Don’t put down your trowel to wait for the frost to arrive. In the majority of the United States, you can work on growing winter vegetables and reap an impressive harvest. A lot of vegetables thrive in the cooler weather of fall and winters that are not too harsh; these same vegetables are able to withstand winter and provide an abundance of fresh flavor to the table. Understanding which winter veggies to cultivate and the best time you should plant them is the key to establishing a winter garden.
Certain vegetables are semi-hardy. They can withstand light temperatures (29 up to 32 F) without causing damage. The list contains various greens, including leafy greens, salad leaves, Swiss Arugula, chard, and endive. Asian greens like mizuna, Tatsoi, and Chinese cabbage are also thriving through light frosts. So do the savoy and the radicchio. Some root crops fall in this category, too, including Irish potato, beets, carrots, and rutabaga.
Consider growing these winter veggies in the fall and spring garden. If you live in areas that have mild winters, such as those in the Southwest, Pacific Northwest, and Southeast, these vegetables will produce throughout the winter. Some, such as salad greens and Swiss chard, must be covered with frost blankets if temperatures are below freezing for longer than a couple of hours.
Other crops grown in winter are tough; that is, they can withstand harsh freezes (25 up to 28° F) without suffering damage. Certain varieties are extremely tough and can tolerate temperatures from the lower 20s to the upper teens. The best cold-weather crops include kale, spinach, and collards. Other tough vegetables comprise broccoli, Brussels sprouts, English peas, and kohlrabi and peas.
The hardiest root crops are turnips and radishes, which can also produce greens in the tops. Other hardy greens include mustard greens, kale, and collards. Parsley is on the list, as well as winter herbaceous plants like thyme, sage, and rosemary.
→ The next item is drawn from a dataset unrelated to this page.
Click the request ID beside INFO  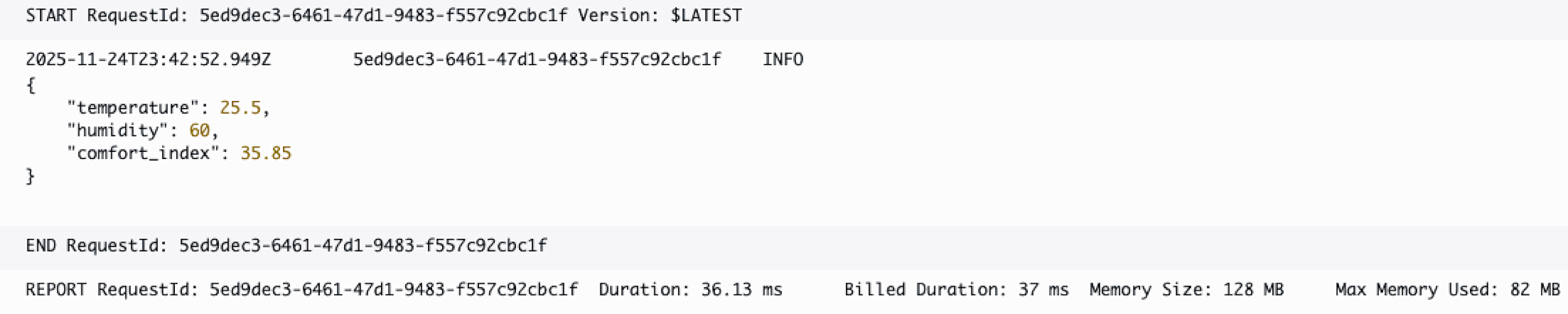coord(536,60)

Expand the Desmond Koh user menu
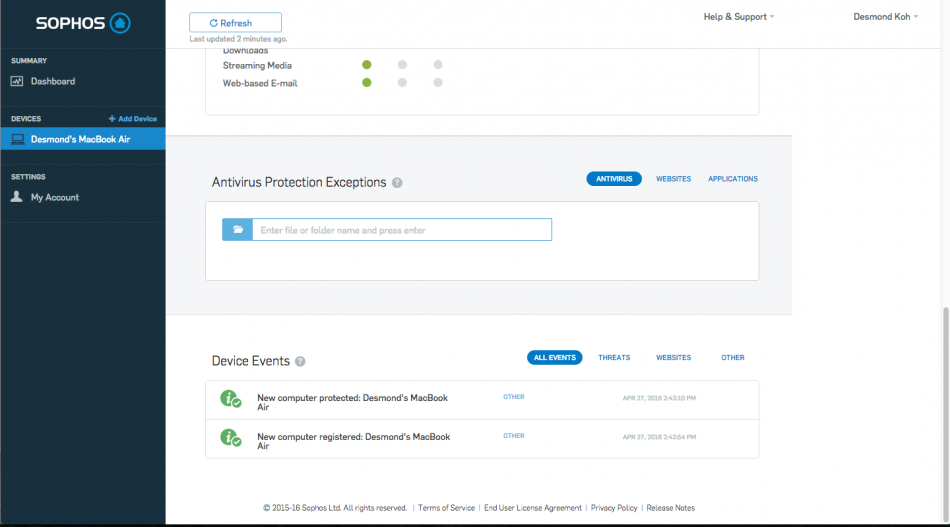885,17
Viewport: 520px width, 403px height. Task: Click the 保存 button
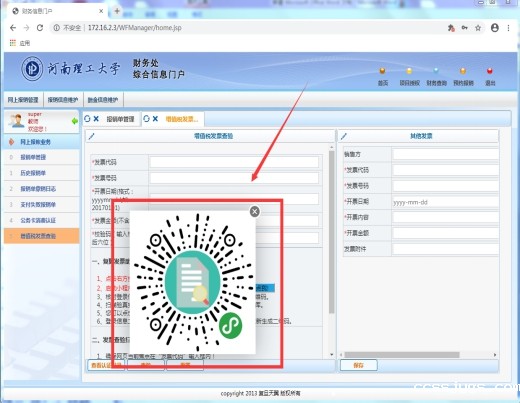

These hardy winter vegetables are adapted to grow outdoors in the early spring (to produce the spring crops) and then again in the late summer (to produce fall harvests). In regions with mild winters, such as regions like the Southwest, Pacific Northwest, and Southeast, These winter crops are able to grow and produce throughout the winter months. So. bring out your hand tiller and start producing these vegs.